Community ecologists have no a priori way of knowing which environmental filters structure local communities [5]. Nonetheless, deterministic filters are more likely to structure communities in stable systems than they are in unstable systems [5], [7]. Specifically, competition should influence the community structure of animals such as bats with life histories characterized by low fecundity, low predation risk, long life expectancy, and stable populations [8]. Furthermore, influences of deterministic filters on communities are probably more species specific than the influences of abiotic filters. For example, species richness in most volant and non-volant mammal communities decreases with increasing latitude due mainly to lower temperatures [9]. Conversely, predation probably influences the community structure of small non-volant mammals more significantly than it would the community structure of small volant mammals (i.e. bats) [10], [11]. Moreover, small, non-volant mammals must meet their ecological requirements within a smaller spatial scale, leading to finer-grained and less specialized patterns of resource utilization than those of small volant mammals [12]. Thus, deterministic processes such as competition should be the most important filters structuring bat assemblages.

If competition influenced the phenotypic niche structure of bat assemblages, the following predictions can be made. Phenotypic distances between species should be greater than distances chosen at random from a particular distribution of distances [13]. Alternatively, phenotypic distances between species should be less variable—i.e. species should be more evenly spaced-than the variance of distances expected by chance [14]. Phenotypic traits of sympatric bat species that are most likely to be influenced by competition include body size, wing morphology, and echolocation [15][18].

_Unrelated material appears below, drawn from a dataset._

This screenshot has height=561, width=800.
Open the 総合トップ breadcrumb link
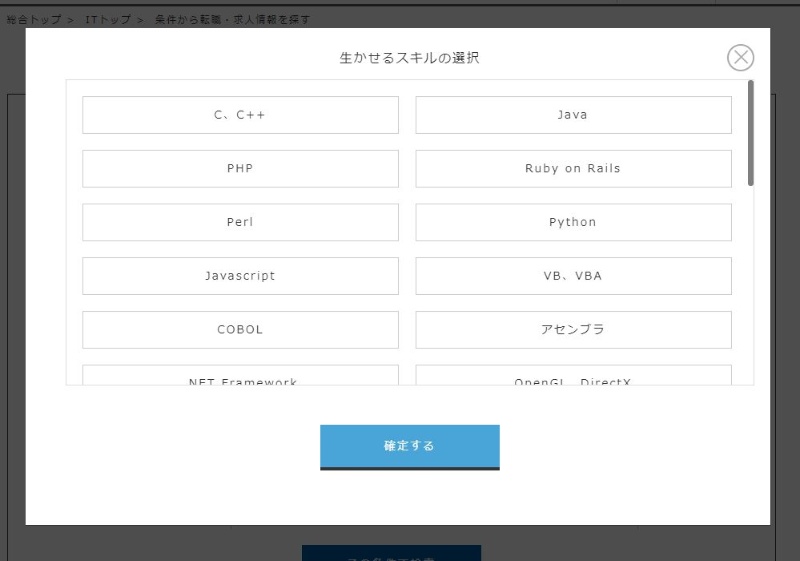[x=33, y=20]
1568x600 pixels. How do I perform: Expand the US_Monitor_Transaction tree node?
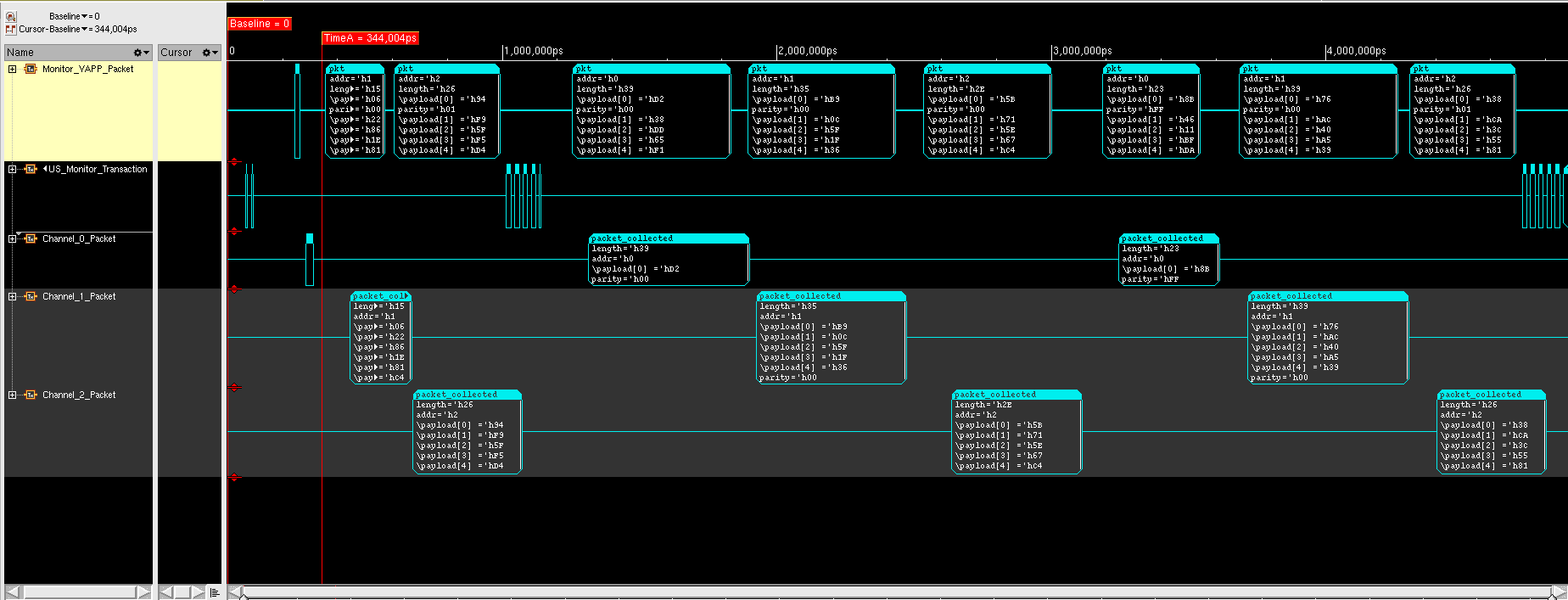coord(13,170)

If coevolution between bats and their food sources rather than interspecific competition influenced community structure then the phenotypic distances between coexisting bat species should be smaller than the distances between species expected by chance [19], [20]. The interaction between insectivorous bats and tympanate insects such as moths, is one of the most cited examples of a coevolutionary arms race [21]. Tympanate insects have auditory systems adapted to hear the echolocation calls of bats that prey on them, and the bats in response may have adapted their echolocation calls and/or foraging behaviour to overcome these defences. Consequently, peak echolocation frequency is often a better predictor of diet than size or wing parameters of insectivorous bats [22][24]. Thus, echolocation rather than body size or wing morphology should be significantly similar among coexisting bats if coevolution between bats and insects mediated by prey defences influenced bat community structure.

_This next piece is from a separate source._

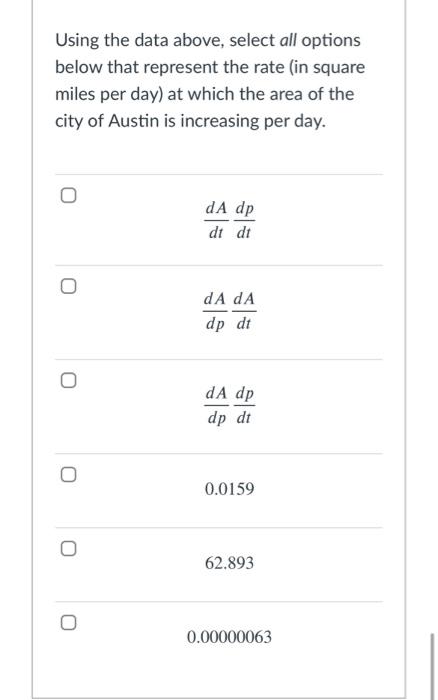
Task: Click the "Using the data above" text
Action: tap(139, 40)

The few extensive broad-scale analyses that have investigated the influence of deterministic processes such as competition or coevolution on the community structure of multiple bat assemblages using, for example, null models have been restricted to New World faunas [12], [25]. These studies suggest that deterministic processes have only a limited influence on bat community structure [20], [26], [27], or are not consistent over biogeographic areas and feeding guilds [28], [29]. However, most of these studies considered bat assemblages in large areas of the New World, i.e. regional or gamma diversity, and may therefore not reflect co-occurring groups of species that interact at a particular habitat and time (local and alpha diversity) [30]. Furthermore, differences in the biogeographic histories of the Old and New Worlds mean these regions differ not only in the systematics of local bat faunas, but also in the degree to which various local and regional filters influence community structure [25].

In this study, we tested the contrasting predictions from the competition and prey defence hypotheses on the phenotypic structure of insectivorous bats at local and regional scales in southern Africa. We quantified phenotypic differences of body size, wing morphology and echolocation between coexisting species with two indices, minimum segment length ratio and variance of segment length ratios, and compared them with corresponding patterns expected by chance that were derived by random sampling from known and simulated regional source pools. We predicted that the minimum segment length ratios of phenotypic differences between coexisting bats should be significantly large, and the variance of segment length ratios should be significantly small, if competition influenced community structure. Conversely, if prey defence filters influenced community structure, we predicted that the minimum segment length ratios of echolocation rather than those of body size or wing morphology should be significantly small between coexisting species.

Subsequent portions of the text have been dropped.